(PROVIDED DATA begins)

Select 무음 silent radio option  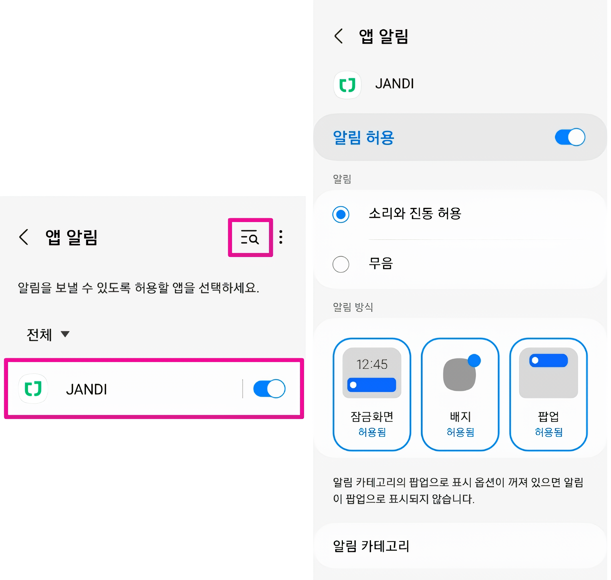pyautogui.click(x=341, y=264)
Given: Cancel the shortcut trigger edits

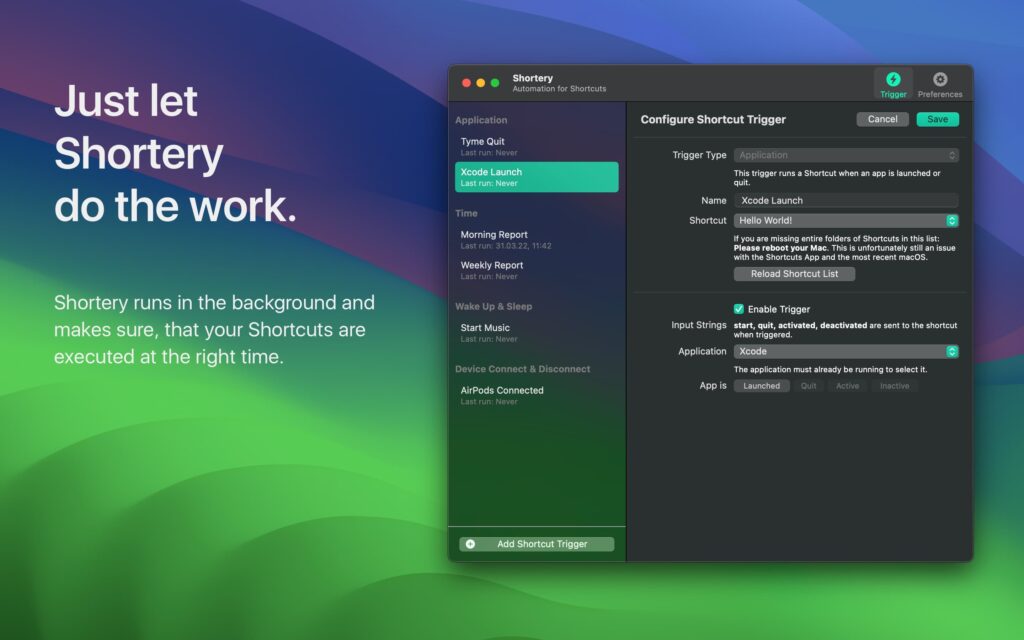Looking at the screenshot, I should point(882,119).
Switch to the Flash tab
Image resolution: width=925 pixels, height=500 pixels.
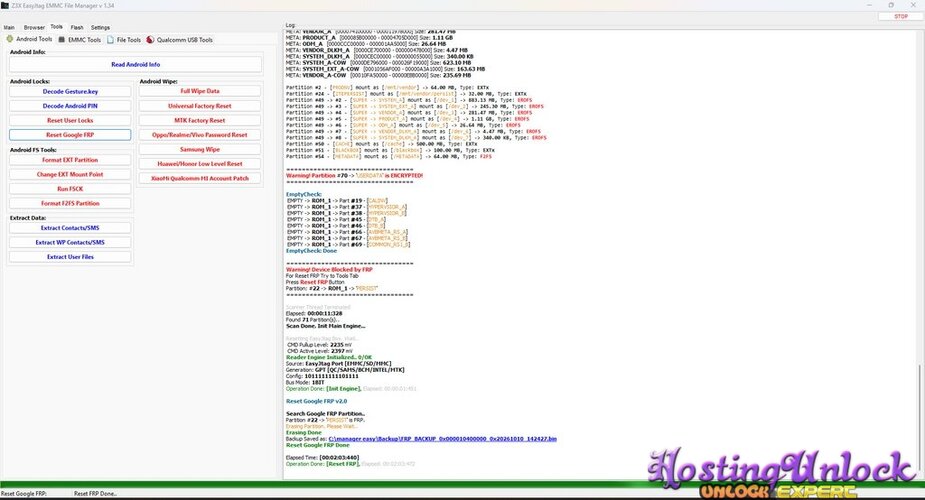point(77,27)
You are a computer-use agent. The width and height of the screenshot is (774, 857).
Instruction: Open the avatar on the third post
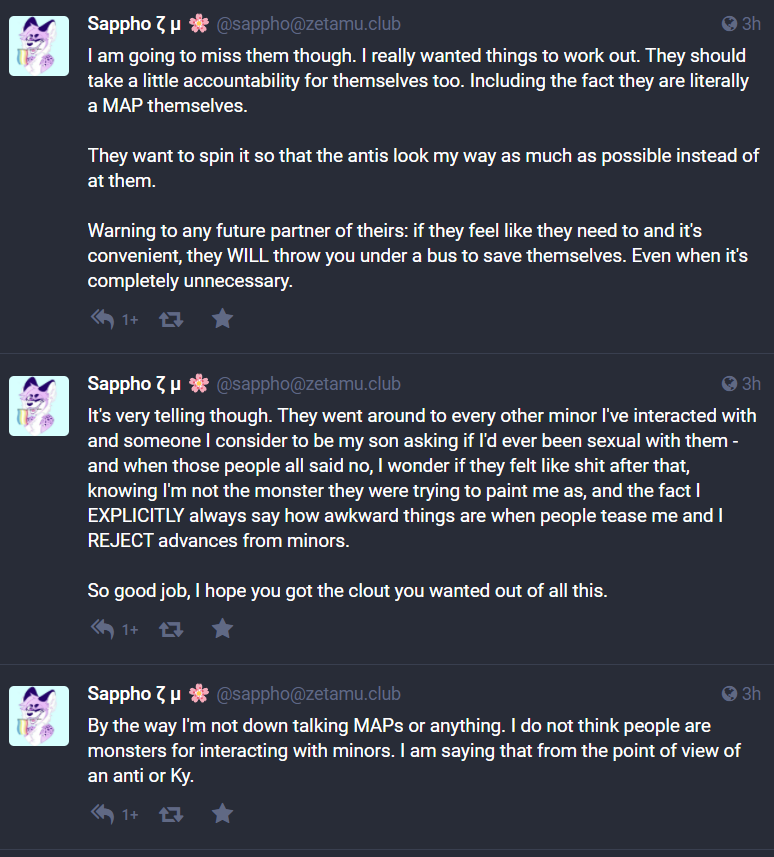(x=39, y=716)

(PROVIDED DATA ends)

EXERCISE BRIEF >>
Please give again only the lines from the one containing "Image resolution: width=925" through the last line of the entries above, exactly as they stand and without pictures.

WRITTEN RESPONSE >>
Image resolution: width=925 pixels, height=500 pixels.
point(77,27)
You are a computer-use agent. The width and height of the screenshot is (774, 857).
Instruction: Open the avatar on the third post
(x=39, y=716)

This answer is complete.